◆ Data for processing:
┄┄┄┄┄┄┄┄┄┄

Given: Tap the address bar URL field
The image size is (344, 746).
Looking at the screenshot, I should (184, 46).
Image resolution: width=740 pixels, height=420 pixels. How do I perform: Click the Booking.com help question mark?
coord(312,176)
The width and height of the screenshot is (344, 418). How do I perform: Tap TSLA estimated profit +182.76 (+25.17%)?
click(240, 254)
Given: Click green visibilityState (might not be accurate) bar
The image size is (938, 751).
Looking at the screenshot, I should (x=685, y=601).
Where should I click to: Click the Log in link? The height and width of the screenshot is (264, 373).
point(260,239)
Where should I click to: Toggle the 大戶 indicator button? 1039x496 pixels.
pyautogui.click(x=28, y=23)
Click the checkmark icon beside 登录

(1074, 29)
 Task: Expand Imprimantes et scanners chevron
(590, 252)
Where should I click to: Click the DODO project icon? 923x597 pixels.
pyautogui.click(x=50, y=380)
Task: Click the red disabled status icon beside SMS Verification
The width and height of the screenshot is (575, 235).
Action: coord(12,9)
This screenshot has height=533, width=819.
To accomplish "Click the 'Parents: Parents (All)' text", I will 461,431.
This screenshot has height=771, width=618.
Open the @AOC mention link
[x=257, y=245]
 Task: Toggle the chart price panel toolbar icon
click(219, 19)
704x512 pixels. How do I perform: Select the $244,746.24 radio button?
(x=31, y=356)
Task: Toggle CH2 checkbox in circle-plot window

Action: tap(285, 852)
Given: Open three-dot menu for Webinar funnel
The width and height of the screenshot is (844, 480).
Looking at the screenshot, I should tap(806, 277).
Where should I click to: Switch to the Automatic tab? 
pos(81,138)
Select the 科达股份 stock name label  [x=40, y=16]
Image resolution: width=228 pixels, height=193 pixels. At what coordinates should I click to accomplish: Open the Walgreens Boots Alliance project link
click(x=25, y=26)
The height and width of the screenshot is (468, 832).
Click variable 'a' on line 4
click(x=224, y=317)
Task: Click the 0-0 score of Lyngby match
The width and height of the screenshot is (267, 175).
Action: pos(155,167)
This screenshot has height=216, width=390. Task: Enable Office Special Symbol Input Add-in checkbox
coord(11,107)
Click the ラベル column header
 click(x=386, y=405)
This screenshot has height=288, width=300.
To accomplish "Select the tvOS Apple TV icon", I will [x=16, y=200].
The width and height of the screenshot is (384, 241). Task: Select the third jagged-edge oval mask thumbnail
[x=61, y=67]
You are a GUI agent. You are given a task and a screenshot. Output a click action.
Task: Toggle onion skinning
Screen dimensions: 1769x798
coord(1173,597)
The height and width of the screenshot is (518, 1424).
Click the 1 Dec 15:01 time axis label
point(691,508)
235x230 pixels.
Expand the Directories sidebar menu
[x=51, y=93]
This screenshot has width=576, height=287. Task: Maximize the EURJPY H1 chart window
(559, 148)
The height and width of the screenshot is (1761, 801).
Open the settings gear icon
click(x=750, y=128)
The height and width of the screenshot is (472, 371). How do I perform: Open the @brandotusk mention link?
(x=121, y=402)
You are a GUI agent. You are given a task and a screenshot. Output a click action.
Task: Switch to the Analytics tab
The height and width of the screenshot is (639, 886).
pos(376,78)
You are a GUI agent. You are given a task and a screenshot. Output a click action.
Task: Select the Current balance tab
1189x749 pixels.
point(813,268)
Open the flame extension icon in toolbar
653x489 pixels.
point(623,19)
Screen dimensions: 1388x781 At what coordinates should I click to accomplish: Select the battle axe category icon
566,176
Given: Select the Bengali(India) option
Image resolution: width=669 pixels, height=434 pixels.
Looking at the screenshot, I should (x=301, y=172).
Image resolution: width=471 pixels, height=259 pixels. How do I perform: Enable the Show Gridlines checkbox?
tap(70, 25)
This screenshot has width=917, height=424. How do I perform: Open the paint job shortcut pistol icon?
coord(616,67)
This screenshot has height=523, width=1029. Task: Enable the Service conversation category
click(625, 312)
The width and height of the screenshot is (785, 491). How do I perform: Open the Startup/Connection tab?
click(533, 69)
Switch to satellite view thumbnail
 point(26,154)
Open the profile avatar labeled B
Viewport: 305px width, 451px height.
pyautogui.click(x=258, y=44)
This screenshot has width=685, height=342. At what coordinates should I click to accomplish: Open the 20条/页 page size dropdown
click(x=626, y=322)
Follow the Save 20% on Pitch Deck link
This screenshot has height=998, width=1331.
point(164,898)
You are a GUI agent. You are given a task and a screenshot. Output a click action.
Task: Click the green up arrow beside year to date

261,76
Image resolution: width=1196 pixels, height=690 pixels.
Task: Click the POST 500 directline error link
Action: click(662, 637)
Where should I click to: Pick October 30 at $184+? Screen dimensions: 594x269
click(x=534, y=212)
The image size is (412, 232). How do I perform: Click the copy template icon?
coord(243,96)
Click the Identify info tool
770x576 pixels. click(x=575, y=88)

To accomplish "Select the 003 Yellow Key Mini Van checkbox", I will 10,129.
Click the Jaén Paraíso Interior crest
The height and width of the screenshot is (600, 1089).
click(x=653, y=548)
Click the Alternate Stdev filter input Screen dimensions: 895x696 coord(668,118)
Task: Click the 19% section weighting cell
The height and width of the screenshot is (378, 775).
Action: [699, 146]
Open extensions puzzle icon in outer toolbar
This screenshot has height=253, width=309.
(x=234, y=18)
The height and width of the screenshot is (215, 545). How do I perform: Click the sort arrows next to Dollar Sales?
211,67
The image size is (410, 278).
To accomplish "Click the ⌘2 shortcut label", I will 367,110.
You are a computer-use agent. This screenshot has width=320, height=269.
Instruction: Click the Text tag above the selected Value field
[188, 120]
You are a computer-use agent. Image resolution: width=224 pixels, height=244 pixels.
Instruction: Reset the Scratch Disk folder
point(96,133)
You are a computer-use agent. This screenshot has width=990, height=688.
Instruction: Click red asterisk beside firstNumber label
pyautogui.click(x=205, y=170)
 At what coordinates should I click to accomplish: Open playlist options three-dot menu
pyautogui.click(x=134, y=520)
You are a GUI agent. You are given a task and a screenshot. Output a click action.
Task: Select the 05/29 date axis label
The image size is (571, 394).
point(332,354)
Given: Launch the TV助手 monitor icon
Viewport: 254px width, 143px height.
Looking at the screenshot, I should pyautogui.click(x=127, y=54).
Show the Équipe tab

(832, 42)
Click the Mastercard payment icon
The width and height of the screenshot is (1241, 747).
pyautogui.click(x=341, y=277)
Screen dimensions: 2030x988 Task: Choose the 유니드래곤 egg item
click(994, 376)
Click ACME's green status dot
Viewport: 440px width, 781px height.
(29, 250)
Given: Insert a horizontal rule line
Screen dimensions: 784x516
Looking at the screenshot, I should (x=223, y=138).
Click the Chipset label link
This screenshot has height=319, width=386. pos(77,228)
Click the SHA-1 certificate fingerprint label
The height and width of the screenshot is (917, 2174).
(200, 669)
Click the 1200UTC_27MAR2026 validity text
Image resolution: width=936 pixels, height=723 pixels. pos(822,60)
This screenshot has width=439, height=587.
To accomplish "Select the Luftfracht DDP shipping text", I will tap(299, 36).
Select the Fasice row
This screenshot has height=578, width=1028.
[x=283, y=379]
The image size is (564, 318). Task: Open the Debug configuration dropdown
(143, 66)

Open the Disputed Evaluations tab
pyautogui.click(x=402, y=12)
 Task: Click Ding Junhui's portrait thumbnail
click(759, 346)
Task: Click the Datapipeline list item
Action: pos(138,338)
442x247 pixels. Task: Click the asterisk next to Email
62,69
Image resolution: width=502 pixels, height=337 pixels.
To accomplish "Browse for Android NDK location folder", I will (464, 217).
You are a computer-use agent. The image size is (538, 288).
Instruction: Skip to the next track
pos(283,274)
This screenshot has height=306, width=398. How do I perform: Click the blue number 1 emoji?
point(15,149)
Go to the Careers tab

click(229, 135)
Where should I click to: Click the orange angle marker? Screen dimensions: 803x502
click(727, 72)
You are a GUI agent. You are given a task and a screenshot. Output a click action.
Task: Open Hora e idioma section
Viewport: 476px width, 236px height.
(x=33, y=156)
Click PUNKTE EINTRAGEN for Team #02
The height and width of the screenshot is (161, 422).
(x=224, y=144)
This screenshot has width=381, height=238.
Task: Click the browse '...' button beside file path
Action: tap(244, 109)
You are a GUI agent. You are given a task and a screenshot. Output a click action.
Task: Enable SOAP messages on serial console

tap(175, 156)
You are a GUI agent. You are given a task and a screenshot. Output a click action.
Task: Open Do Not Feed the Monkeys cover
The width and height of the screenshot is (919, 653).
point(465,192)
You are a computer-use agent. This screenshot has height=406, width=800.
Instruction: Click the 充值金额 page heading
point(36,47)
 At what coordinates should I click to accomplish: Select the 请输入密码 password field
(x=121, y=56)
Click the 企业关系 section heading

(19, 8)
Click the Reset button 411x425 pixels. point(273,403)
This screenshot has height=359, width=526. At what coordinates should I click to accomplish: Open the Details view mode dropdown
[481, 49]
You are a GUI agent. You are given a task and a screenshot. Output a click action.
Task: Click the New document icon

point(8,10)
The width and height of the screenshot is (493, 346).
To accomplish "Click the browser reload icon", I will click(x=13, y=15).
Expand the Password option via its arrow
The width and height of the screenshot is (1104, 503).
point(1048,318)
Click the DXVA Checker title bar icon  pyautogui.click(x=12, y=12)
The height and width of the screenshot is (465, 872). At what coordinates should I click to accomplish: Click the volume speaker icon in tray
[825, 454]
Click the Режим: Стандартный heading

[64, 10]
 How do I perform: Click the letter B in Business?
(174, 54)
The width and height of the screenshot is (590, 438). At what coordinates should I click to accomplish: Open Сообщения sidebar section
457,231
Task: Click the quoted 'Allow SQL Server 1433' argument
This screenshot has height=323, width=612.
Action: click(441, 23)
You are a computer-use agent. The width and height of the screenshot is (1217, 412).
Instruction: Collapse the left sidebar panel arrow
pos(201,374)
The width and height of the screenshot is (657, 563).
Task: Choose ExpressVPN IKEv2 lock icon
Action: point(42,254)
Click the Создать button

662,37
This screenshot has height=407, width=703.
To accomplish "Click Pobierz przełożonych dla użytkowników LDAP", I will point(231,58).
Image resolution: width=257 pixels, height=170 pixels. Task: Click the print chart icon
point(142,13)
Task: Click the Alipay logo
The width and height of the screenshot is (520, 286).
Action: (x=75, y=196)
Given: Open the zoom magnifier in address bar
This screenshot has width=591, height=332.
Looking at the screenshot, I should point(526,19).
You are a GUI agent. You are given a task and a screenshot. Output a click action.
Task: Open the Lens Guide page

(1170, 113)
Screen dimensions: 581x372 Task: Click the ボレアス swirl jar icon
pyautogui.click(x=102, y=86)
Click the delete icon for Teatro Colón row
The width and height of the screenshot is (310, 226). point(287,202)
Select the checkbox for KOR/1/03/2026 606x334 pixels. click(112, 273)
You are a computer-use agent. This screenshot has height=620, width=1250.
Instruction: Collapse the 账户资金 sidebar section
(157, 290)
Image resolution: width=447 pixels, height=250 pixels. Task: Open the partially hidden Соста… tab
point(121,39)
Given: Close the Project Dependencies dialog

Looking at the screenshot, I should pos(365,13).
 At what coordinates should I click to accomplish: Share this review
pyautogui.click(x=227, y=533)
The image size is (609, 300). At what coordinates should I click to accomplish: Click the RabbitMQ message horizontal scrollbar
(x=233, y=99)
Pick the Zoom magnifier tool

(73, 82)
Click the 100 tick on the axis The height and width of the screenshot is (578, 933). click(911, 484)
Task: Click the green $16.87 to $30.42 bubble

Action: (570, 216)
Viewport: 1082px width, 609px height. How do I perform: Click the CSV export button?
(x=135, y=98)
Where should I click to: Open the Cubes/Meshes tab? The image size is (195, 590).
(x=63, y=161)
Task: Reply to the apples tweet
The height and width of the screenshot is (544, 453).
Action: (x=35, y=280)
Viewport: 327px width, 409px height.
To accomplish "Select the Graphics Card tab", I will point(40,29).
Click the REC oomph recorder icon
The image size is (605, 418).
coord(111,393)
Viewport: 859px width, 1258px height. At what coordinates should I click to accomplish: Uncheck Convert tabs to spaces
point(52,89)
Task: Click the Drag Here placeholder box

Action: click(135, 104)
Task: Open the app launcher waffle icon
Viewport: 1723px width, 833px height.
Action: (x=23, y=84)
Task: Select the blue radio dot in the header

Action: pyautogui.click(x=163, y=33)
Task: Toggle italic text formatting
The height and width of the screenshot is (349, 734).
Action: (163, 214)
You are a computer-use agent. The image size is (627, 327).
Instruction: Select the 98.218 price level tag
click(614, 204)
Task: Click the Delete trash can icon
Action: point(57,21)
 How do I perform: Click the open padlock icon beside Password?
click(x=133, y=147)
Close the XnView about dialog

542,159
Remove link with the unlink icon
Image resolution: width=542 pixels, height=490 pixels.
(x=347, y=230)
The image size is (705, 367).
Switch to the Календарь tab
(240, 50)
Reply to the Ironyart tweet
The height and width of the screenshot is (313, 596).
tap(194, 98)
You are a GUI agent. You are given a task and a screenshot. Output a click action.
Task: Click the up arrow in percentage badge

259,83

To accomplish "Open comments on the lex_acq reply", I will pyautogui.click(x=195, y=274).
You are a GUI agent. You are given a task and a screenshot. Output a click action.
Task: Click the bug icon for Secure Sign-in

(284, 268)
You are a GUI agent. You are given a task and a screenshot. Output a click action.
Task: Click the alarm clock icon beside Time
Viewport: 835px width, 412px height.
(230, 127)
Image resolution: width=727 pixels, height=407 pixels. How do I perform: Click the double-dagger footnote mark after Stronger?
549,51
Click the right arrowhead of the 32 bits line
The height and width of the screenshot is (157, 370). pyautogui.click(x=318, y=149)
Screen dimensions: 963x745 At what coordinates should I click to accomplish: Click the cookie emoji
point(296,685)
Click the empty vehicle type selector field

┄┄┄┄┄┄┄┄┄┄

Quote exactly the first line of the entries and every line after it, stopping with the line that contains "Given: Open three-dot menu for Webinar funnel".

Given: Tap the address bar URL field
The image size is (344, 746).
Looking at the screenshot, I should (184, 46).
Image resolution: width=740 pixels, height=420 pixels. How do I perform: Click the Booking.com help question mark?
coord(312,176)
The width and height of the screenshot is (344, 418). How do I perform: Tap TSLA estimated profit +182.76 (+25.17%)?
click(240, 254)
Given: Click green visibilityState (might not be accurate) bar
The image size is (938, 751).
Looking at the screenshot, I should (x=685, y=601).
Where should I click to: Click the Log in link? The height and width of the screenshot is (264, 373).
point(260,239)
Where should I click to: Toggle the 大戶 indicator button? 1039x496 pixels.
pyautogui.click(x=28, y=23)
Click the checkmark icon beside 登录

(1074, 29)
 Task: Expand Imprimantes et scanners chevron
(590, 252)
Where should I click to: Click the DODO project icon? 923x597 pixels.
pyautogui.click(x=50, y=380)
Task: Click the red disabled status icon beside SMS Verification
The width and height of the screenshot is (575, 235).
Action: coord(12,9)
This screenshot has height=533, width=819.
To accomplish "Click the 'Parents: Parents (All)' text", I will 461,431.
This screenshot has height=771, width=618.
Open the @AOC mention link
[x=257, y=245]
 Task: Toggle the chart price panel toolbar icon
click(219, 19)
704x512 pixels. How do I perform: Select the $244,746.24 radio button?
(x=31, y=356)
Task: Toggle CH2 checkbox in circle-plot window

Action: tap(285, 852)
Given: Open three-dot menu for Webinar funnel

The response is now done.